● **What you have to do**
The line containing "Task: Select the" marks the end; write out exactly every line from the start of the data up to and including it, without the pictures.
:: Information given
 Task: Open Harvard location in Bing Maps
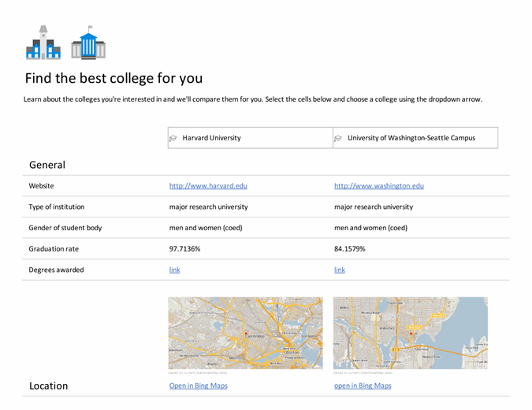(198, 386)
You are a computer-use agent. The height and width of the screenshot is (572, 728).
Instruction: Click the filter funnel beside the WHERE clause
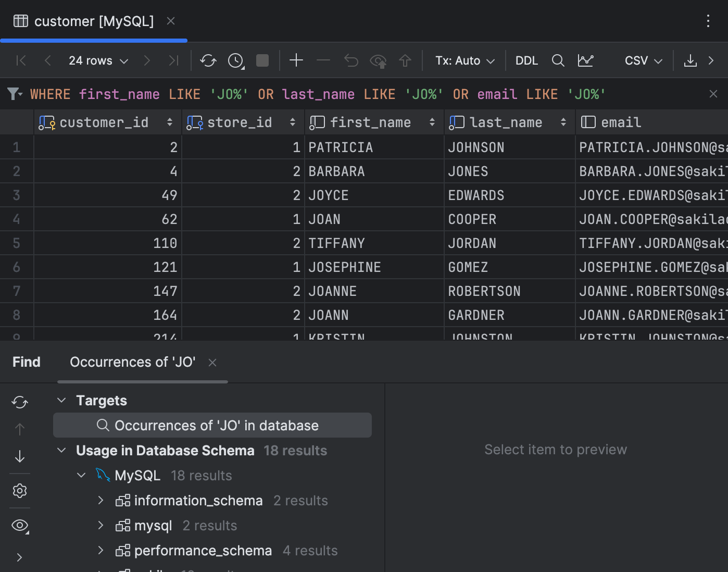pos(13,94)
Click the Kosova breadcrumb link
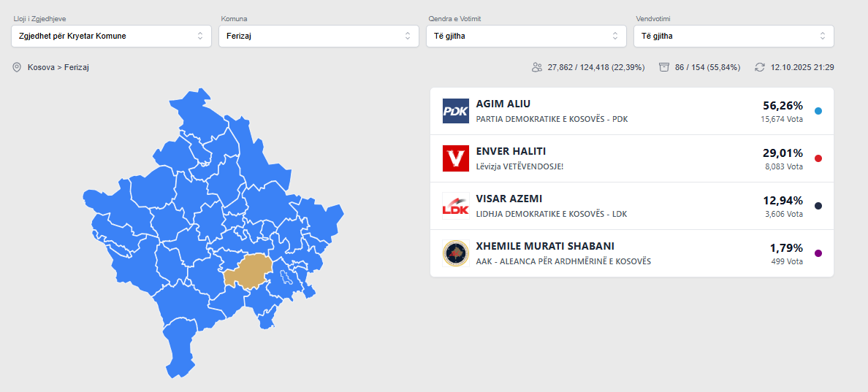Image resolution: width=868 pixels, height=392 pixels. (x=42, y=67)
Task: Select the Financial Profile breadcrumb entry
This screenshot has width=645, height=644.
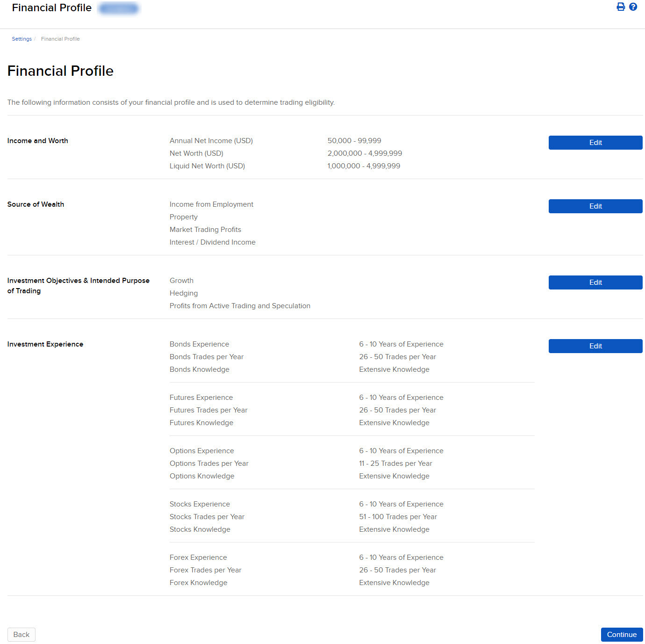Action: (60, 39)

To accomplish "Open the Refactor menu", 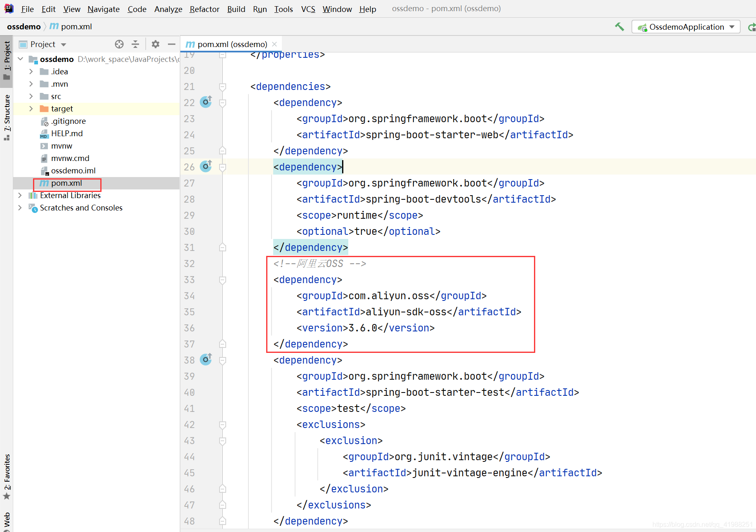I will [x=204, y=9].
::::
● **Completed task**
 Task: Open Harvard location in Bing Maps
(198, 386)
You are a computer-use agent. The height and width of the screenshot is (572, 728).
Instruction: Click the filter funnel beside the WHERE clause
pos(13,94)
Click the Kosova breadcrumb link
Image resolution: width=868 pixels, height=392 pixels. (x=42, y=67)
Task: Select the Financial Profile breadcrumb entry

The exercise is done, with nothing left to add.